_TASK TO CARRY OUT_
An exact copy is the goal: every line from the one containing "Where should I" to the end of the material below, pictures excluded.

_INPUT_
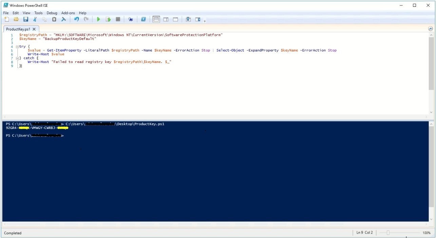Click the Run Selection toolbar icon
The width and height of the screenshot is (436, 239).
tap(108, 19)
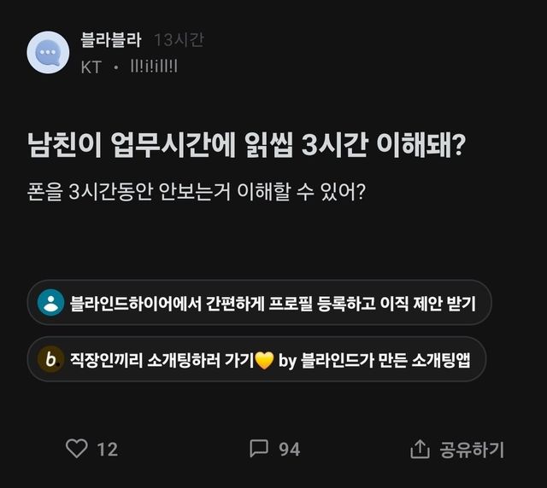Click the 'b' logo icon in 소개팅 banner

(x=51, y=359)
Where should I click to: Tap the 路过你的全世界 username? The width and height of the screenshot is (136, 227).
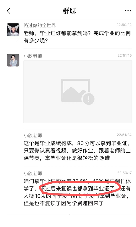40,25
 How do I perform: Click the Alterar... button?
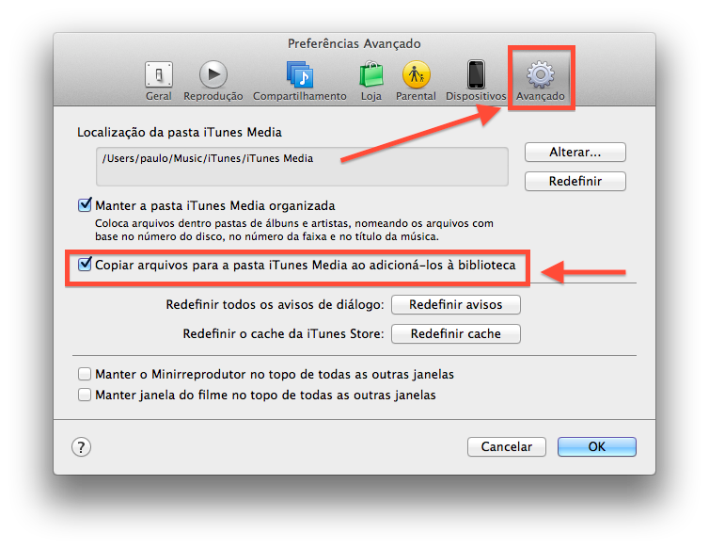[575, 153]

_EXERCISE RESPONSE_
Where should I click to: Tap the 路过你的全世界 username? The width and height of the screenshot is (136, 227).
40,25
 How do I perform: Click the Alterar... button?
[575, 153]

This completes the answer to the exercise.